> Work to complete: Copy the lines verbatim, beginning with the line containing "Image resolution: width=1024" and ending after the line containing "Uncheck the HandPrints.jpg".

> Records to process:

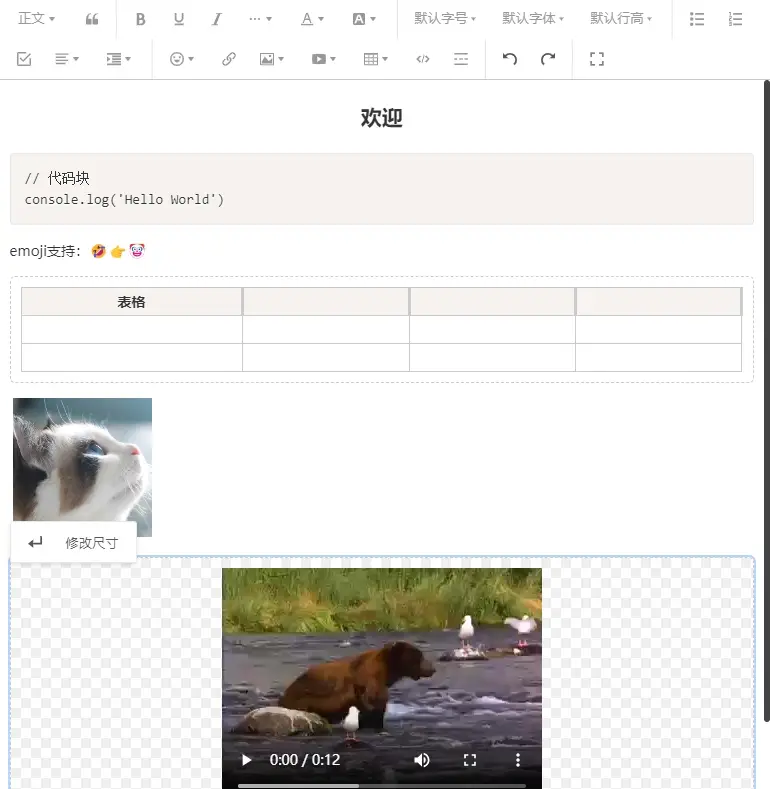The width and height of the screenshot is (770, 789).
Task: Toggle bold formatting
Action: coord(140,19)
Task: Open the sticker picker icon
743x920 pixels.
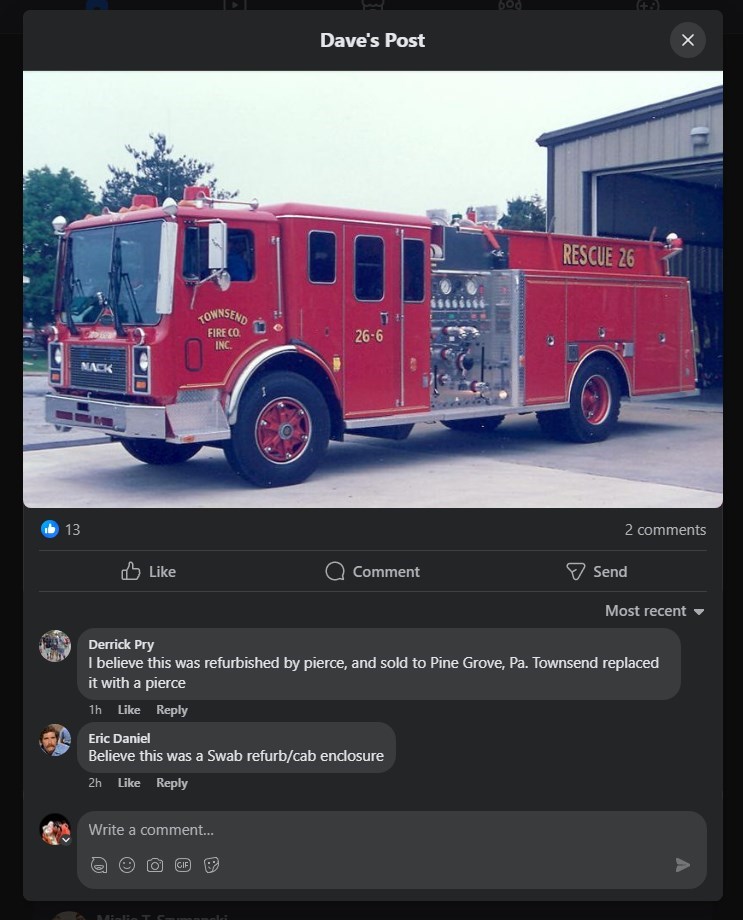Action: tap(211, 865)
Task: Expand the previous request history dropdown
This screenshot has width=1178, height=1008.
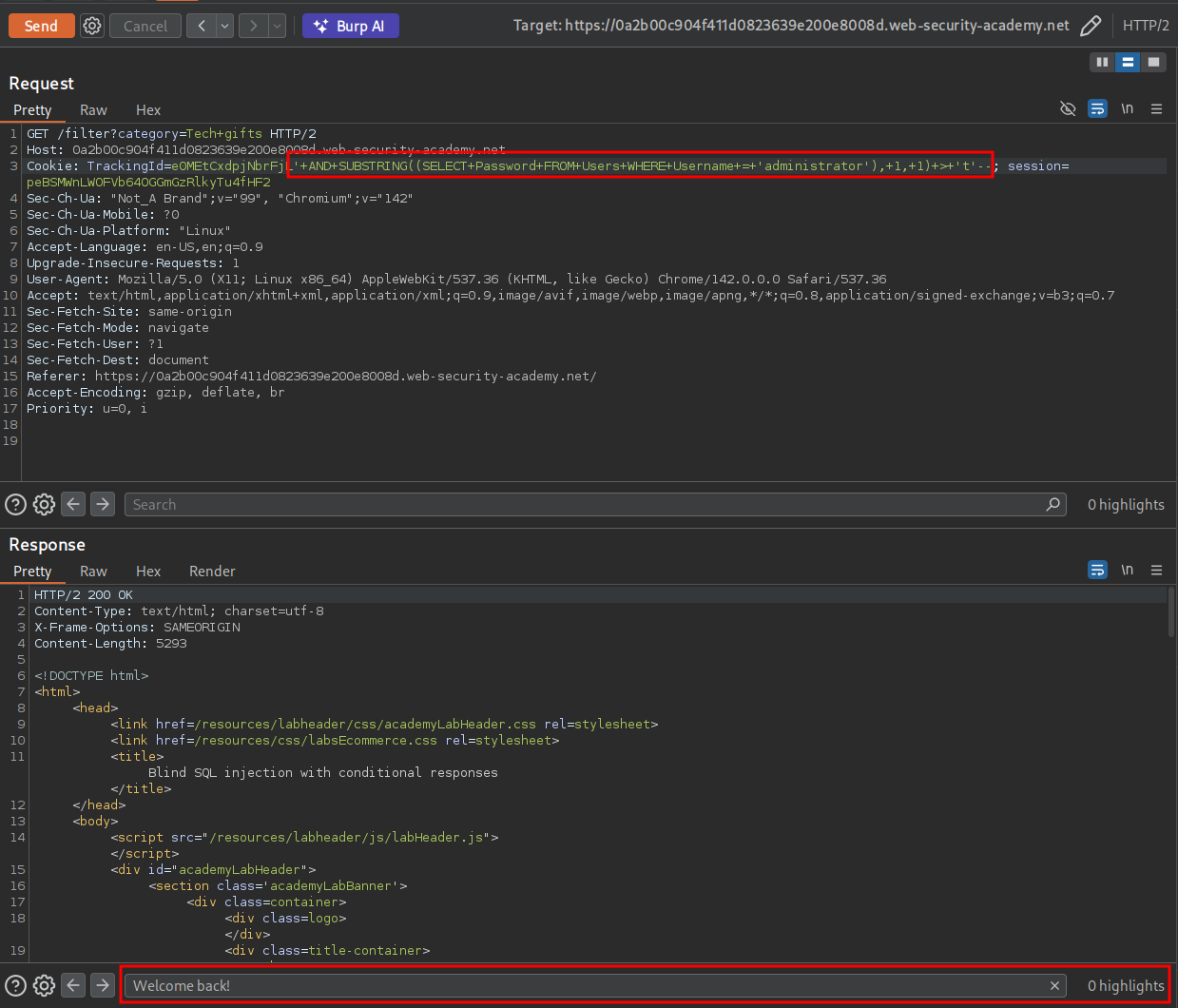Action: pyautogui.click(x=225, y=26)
--
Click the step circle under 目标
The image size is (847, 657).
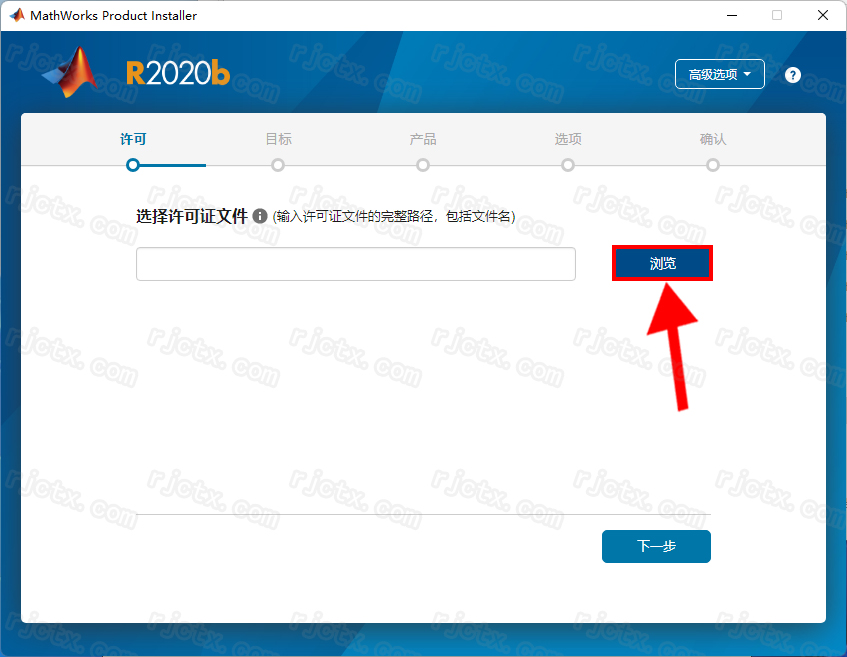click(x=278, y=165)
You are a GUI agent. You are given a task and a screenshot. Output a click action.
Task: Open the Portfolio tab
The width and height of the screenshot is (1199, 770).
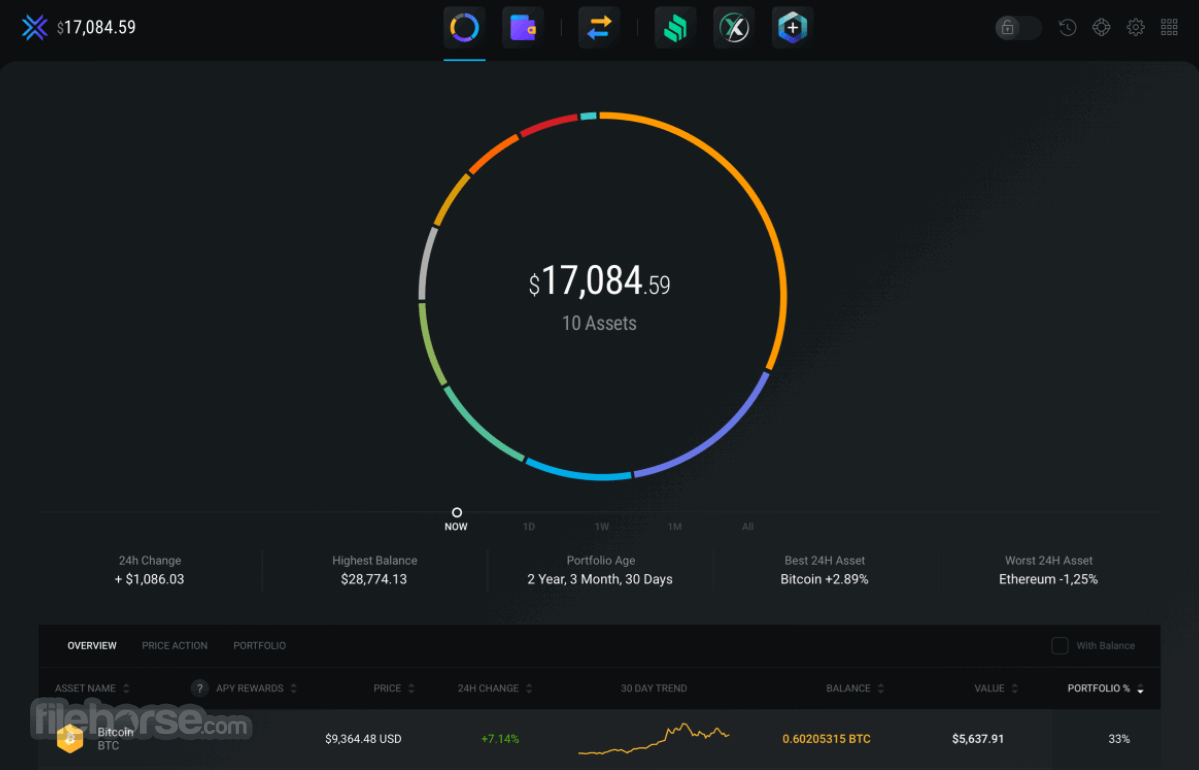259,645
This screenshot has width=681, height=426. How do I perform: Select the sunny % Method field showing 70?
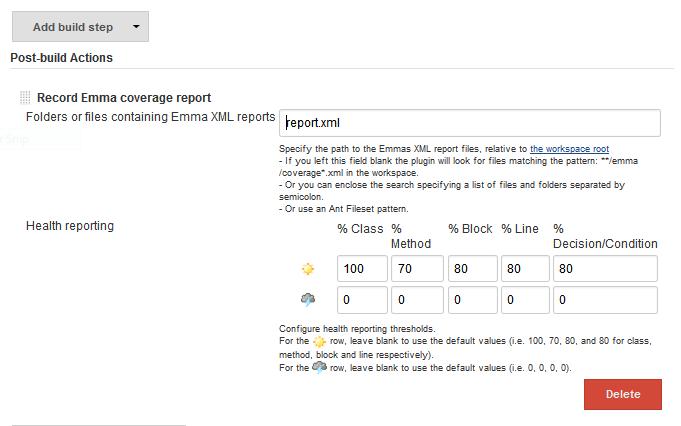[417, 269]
==
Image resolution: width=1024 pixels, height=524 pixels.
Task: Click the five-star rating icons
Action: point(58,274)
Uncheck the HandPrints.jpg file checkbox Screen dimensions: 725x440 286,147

> Worked solution:
Image resolution: width=1024 pixels, height=524 pixels.
Task: Click the five-star rating icons
Action: point(58,274)
Uncheck the HandPrints.jpg file checkbox Screen dimensions: 725x440 286,147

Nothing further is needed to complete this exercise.